**Task statement:** Update the lines below by replacing each "screenshot" with "image" and keeping everything else unchanged. Leave the pictures out of your version.

**Data shown:**

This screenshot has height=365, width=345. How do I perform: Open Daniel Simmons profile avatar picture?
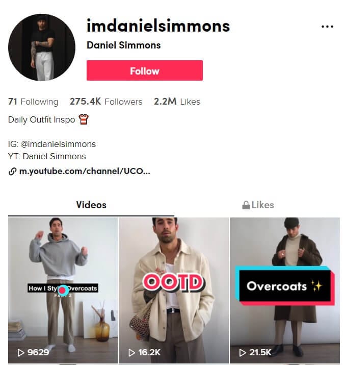pos(42,47)
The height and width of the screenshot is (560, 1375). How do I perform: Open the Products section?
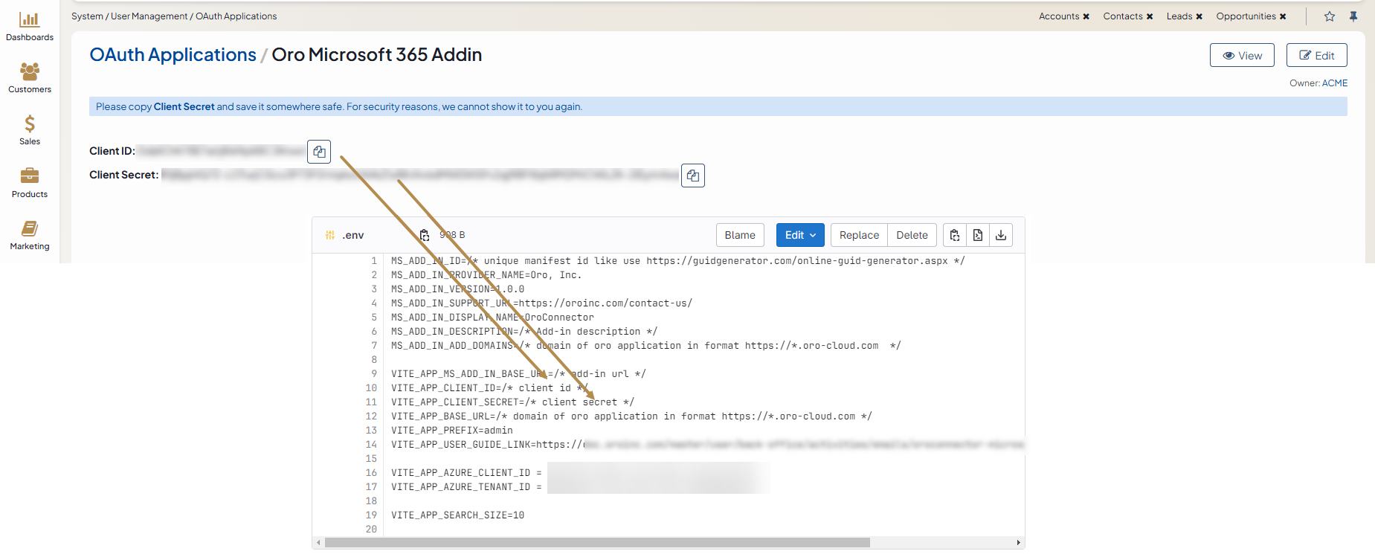[x=30, y=183]
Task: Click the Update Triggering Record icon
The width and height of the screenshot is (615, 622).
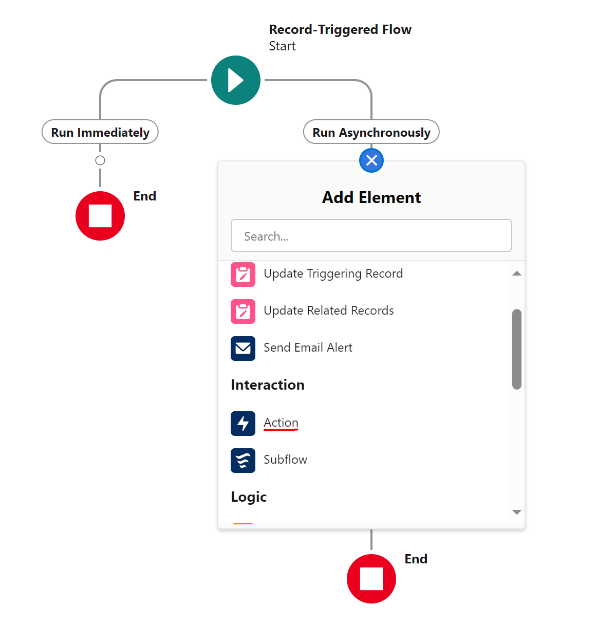Action: coord(243,274)
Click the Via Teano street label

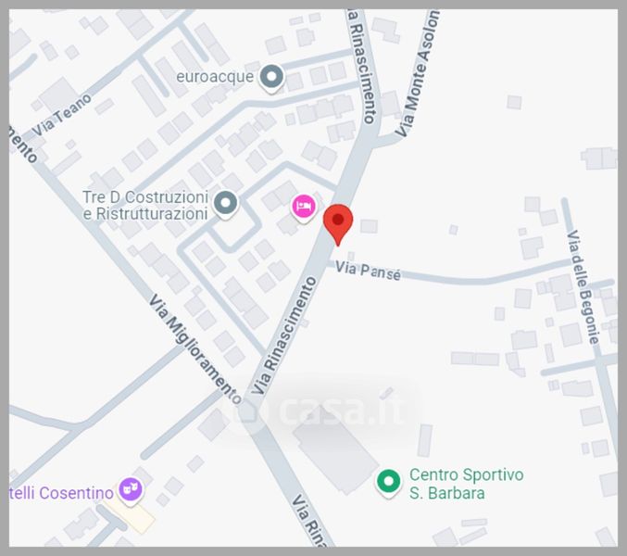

**The reply:**
This image has height=365, width=345. How do I perform: Open Daniel Simmons profile avatar picture?
pos(42,47)
The height and width of the image is (560, 1375). How do I perform: Open the Products section?
[x=30, y=183]
Task: Click the Update Triggering Record icon
The width and height of the image is (615, 622).
Action: coord(243,274)
Click the Via Teano street label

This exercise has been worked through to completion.